Aim of the exercise: Copy the records below verbatim, from the line holding "Task: Click the ellipsis options icon" through the line holding "I will point(169,1351).", both included.

------------

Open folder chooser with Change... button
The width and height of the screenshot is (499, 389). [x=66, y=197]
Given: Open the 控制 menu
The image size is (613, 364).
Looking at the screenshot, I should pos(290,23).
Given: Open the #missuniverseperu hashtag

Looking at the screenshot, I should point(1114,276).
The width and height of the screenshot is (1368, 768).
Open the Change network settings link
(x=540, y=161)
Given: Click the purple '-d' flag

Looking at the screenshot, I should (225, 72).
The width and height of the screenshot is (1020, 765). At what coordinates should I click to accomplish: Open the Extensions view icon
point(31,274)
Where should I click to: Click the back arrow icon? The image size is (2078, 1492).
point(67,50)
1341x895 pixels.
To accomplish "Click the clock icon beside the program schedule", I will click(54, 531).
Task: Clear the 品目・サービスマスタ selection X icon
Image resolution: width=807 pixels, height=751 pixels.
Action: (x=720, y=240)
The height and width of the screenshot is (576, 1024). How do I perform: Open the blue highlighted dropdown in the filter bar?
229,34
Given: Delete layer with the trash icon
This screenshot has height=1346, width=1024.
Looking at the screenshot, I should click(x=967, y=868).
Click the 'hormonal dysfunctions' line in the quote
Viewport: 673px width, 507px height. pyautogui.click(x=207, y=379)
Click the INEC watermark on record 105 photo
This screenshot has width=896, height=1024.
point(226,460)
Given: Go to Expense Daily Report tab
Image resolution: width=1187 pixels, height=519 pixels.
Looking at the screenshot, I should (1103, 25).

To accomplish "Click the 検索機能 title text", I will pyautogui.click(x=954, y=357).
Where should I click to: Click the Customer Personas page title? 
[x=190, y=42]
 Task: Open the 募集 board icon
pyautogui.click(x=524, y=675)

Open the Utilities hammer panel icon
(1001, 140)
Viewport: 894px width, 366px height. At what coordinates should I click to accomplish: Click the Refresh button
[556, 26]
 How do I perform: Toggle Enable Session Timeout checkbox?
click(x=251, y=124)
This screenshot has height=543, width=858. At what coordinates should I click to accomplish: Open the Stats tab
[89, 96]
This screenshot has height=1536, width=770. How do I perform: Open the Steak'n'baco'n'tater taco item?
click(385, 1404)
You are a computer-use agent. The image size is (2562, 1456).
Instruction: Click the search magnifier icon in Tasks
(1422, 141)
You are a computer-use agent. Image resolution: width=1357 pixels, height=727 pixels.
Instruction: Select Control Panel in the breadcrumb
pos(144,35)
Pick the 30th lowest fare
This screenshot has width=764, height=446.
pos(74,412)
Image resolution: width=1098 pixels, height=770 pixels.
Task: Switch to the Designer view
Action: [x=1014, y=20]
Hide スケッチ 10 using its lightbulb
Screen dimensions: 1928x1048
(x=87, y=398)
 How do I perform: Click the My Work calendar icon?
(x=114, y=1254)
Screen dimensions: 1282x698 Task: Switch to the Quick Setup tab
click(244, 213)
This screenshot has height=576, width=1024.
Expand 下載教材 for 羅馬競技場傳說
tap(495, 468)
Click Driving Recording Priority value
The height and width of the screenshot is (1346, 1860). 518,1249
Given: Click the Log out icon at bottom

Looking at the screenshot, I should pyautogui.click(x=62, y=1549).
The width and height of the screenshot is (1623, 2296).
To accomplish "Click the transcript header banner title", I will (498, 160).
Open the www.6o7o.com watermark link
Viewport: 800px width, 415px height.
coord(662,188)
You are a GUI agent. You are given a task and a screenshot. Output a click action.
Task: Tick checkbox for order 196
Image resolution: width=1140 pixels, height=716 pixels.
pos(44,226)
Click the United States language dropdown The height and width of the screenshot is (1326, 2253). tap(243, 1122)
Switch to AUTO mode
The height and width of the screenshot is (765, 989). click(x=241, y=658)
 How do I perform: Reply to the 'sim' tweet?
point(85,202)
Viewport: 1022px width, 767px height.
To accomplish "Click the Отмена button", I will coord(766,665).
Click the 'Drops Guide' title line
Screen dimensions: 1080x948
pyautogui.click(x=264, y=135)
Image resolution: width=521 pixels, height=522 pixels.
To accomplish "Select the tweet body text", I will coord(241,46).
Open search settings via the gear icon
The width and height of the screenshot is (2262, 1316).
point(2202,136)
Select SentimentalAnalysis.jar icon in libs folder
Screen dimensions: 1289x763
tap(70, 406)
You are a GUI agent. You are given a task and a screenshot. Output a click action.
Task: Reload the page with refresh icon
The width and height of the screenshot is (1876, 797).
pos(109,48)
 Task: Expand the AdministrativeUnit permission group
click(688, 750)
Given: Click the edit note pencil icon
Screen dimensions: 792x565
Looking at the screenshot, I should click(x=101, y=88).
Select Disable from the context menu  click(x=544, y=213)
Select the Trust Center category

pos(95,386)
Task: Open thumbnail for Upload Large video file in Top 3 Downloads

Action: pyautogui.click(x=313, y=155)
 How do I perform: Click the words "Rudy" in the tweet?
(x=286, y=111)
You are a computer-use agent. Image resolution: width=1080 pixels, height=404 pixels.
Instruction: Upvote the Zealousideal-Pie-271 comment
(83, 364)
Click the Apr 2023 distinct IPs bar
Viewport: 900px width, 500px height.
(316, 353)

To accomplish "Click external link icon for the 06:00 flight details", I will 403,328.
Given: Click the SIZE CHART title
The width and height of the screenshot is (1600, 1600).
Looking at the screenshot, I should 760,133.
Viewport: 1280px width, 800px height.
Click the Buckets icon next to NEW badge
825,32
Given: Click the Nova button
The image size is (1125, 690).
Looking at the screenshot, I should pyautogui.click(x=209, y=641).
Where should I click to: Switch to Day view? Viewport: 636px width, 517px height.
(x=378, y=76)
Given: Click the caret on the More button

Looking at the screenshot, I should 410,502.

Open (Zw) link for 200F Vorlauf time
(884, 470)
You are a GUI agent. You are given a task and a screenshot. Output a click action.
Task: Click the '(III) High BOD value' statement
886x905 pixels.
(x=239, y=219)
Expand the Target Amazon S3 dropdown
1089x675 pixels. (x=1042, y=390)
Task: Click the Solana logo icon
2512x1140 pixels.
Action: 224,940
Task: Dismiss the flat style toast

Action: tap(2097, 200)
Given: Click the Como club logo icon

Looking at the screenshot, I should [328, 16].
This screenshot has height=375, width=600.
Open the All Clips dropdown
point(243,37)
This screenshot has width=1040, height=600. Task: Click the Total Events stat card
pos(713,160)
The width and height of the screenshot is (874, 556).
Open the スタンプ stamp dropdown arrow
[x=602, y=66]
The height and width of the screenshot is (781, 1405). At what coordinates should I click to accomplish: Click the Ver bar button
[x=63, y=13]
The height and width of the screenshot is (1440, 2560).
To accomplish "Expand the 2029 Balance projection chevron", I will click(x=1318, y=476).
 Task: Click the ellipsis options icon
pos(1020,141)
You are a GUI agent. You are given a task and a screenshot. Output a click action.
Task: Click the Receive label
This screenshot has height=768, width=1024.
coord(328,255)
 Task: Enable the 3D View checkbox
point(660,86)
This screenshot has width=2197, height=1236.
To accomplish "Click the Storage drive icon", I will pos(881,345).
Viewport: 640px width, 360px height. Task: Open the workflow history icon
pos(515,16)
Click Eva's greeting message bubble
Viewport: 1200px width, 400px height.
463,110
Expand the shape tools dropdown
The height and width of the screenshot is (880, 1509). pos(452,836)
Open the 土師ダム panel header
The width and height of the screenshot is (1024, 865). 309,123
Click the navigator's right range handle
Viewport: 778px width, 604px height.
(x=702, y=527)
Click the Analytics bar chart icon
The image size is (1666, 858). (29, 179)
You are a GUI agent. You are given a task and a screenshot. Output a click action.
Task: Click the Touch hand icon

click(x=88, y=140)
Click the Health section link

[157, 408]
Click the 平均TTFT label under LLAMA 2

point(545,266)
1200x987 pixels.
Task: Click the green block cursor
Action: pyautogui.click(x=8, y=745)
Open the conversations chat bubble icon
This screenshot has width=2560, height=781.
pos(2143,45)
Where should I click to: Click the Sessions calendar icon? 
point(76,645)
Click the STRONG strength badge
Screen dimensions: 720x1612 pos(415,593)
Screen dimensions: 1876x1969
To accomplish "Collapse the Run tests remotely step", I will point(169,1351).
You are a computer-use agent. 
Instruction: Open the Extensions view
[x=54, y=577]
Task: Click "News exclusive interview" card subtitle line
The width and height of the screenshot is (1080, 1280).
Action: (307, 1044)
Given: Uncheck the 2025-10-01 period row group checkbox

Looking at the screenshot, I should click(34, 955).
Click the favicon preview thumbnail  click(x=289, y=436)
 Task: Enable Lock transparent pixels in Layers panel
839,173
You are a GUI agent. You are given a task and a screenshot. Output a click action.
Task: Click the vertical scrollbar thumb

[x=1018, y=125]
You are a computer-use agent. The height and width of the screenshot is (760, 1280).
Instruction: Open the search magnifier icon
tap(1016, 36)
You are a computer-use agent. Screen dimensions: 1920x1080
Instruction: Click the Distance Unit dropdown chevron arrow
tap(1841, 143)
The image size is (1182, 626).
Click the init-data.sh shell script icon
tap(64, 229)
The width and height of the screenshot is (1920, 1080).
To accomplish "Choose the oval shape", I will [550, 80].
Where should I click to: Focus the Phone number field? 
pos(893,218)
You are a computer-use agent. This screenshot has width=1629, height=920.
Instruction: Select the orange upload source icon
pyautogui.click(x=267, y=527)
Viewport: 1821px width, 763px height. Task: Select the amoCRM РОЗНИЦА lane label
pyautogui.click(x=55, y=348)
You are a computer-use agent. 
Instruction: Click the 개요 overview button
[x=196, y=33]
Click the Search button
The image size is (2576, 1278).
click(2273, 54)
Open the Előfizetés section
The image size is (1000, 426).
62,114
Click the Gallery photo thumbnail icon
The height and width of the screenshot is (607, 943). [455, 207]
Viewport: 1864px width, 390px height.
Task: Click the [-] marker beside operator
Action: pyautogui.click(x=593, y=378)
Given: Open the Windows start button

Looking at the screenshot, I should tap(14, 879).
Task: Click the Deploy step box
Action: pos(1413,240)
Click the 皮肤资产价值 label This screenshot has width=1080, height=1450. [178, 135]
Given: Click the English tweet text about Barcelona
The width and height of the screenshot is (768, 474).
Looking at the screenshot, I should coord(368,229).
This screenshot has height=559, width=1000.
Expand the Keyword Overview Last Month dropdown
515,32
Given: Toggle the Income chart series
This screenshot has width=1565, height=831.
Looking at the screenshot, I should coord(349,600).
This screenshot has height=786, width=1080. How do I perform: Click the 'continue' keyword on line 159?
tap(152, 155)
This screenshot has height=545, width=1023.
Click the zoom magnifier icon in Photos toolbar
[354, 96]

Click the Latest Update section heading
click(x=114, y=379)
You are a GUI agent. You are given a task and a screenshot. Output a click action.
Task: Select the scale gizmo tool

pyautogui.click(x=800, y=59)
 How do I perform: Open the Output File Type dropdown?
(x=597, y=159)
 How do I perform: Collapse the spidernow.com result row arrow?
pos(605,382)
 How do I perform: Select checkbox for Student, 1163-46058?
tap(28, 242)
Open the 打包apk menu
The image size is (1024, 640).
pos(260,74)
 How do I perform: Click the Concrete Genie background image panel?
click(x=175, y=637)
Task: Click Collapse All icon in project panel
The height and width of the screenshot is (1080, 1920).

------------

The completed task:
 Task: Click the ellipsis options icon
pos(1020,141)
You are a GUI agent. You are given a task and a screenshot. Output a click action.
Task: Click the Receive label
This screenshot has height=768, width=1024.
coord(328,255)
 Task: Enable the 3D View checkbox
point(660,86)
This screenshot has width=2197, height=1236.
To accomplish "Click the Storage drive icon", I will pos(881,345).
Viewport: 640px width, 360px height. Task: Open the workflow history icon
pos(515,16)
Click Eva's greeting message bubble
Viewport: 1200px width, 400px height.
463,110
Expand the shape tools dropdown
The height and width of the screenshot is (880, 1509). pos(452,836)
Open the 土師ダム panel header
The width and height of the screenshot is (1024, 865). 309,123
Click the navigator's right range handle
Viewport: 778px width, 604px height.
(x=702, y=527)
Click the Analytics bar chart icon
The image size is (1666, 858). (29, 179)
You are a GUI agent. You are given a task and a screenshot. Output a click action.
Task: Click the Touch hand icon

click(x=88, y=140)
Click the Health section link

[157, 408]
Click the 平均TTFT label under LLAMA 2

point(545,266)
1200x987 pixels.
Task: Click the green block cursor
Action: pyautogui.click(x=8, y=745)
Open the conversations chat bubble icon
This screenshot has width=2560, height=781.
pos(2143,45)
Where should I click to: Click the Sessions calendar icon? 
point(76,645)
Click the STRONG strength badge
Screen dimensions: 720x1612 pos(415,593)
Screen dimensions: 1876x1969
To accomplish "Collapse the Run tests remotely step", I will point(169,1351).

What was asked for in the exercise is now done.